I feel like a broken record because I’m constantly referring wives to Ephesians 5:33, but hey, we need constant reminders! We so easily forget a man’s need to be respected by his wife. Ephesians 5:33 simply says “the wife must respect her husband.” Period. No qualifiers. God doesn’t say “show respect only when you feel respect”. Nor does God say “show respect, except for when your husband makes a mistake”. God simply and concisely instructs wives to BE respectful in their interactions with their husbands. This is a decision you get to make. From personal experience, I can tell you that your decision to treat your husband with honor, respect and esteem (especially in front of other people), will draw his heart to you and encourage him to live up to your expectations of actually BEING an honorable and respectable man. Try it!
One of the things that will bond you together with your husband is….laughter! When you share a common funny experience, it is very bonding. I still vividly remember an incident several years ago when my husband and I attended a Seattle Seahawks football game. I remember clearly and think back on this incident fondly because we bonded through belly laughter! You see, there was a very vocal young man behind us who was actually quite funny. He wasn’t crude, just extremely loud, and some of the things he yelled tickled our funny bones! My husband and I would look at each other for hours afterward and burst out laughing about one of this guy’s funny comments. When I think of periods in my marriage where my husband and I laughed a lot, those memories bring very warm feelings. Those shared moments of laughter connected me with my husband. Shared laughter is very bonding.
Do you play and laugh and flirt with your husband? Do you try to find humor in daily life? Do you take yourself seriously all the time or can you laugh at your own little mistakes? Proverbs 17:22 says “A cheerful heart is good medicine, but a crushed spirit dries up the bones.” If your marriage feels kind of dried up, perhaps it needs an infusion of laughter. Maybe it’s time to start flirting with your husband like you used to. When is the last time you pinched his tush? Maybe you need to watch some funny TV shows together. My husband and I laughed while watching “The West Wing” on Netflix. Neither one of us had ever watched this show when it first came out. It’s an excellent political drama, but the characters are sometimes so funny! We also watched old episodes of Frasier and laughed out loud together often. Aaaah. Shared laughter. It’s good medicine for your marriage!
I don’t quite remember where I heard this, but it has stuck with me even though I heard it 20 years ago. Make it your aim to fill your house with so much love and joy that the laughter of your family bounces off the walls! Wow! Don’t we all want that? I know I do.
So how do we get there?
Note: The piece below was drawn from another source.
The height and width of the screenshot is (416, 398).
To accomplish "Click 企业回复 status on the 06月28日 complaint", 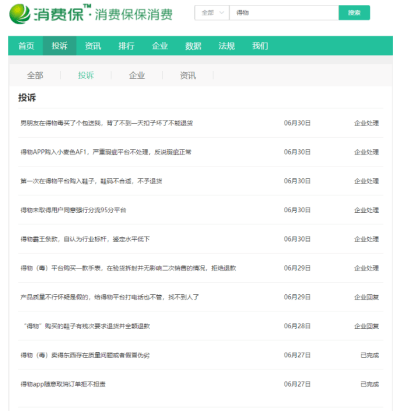I will pyautogui.click(x=366, y=326).
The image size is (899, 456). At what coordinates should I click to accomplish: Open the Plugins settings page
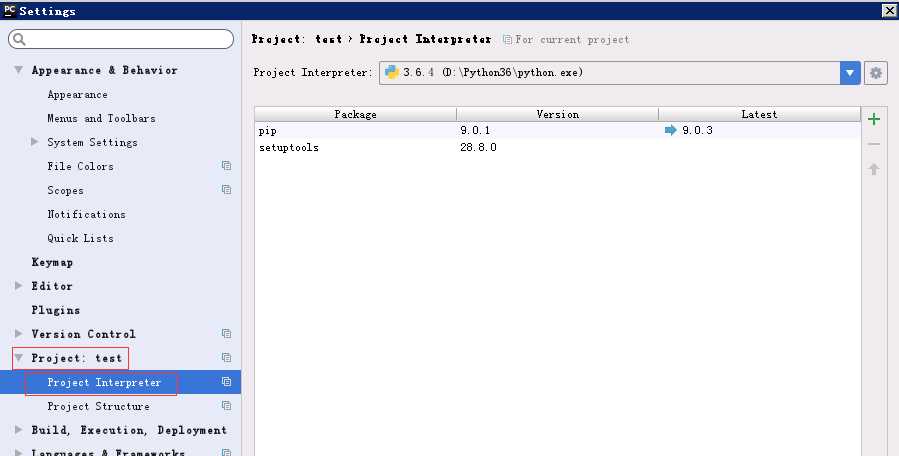click(x=56, y=310)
I believe the Bible reveals several keys to bringing joy and laughter into our homes. First, choose an attitude of hope instead of dwelling on a big, hairy list of all the things that are wrong in your life! Proverbs 10:28 says “The hope of the righteous brings joy“. Second, eliminate some things from your schedule if you are becoming grumpy due to exhaustion and stress. Isaiah 30:15 says “In repentance and rest is your salvation, in quietness and trust is your strength.” And third, have a sense of humor! Be playful. Allow yourself to be goofy sometimes! Proverbs 17:22 says “A cheerful heart is good medicine“.
Oh, and one more thing. If you are holding bitterness and resentment against your spouse, deal with that. If it is the result of something that happened a long time ago, you need to let it go!! If it’s the result of an ongoing pattern of sin against you, then you will need to respectfully confront your husband. Ongoing resentment will suck all the laughter and joy out of your home.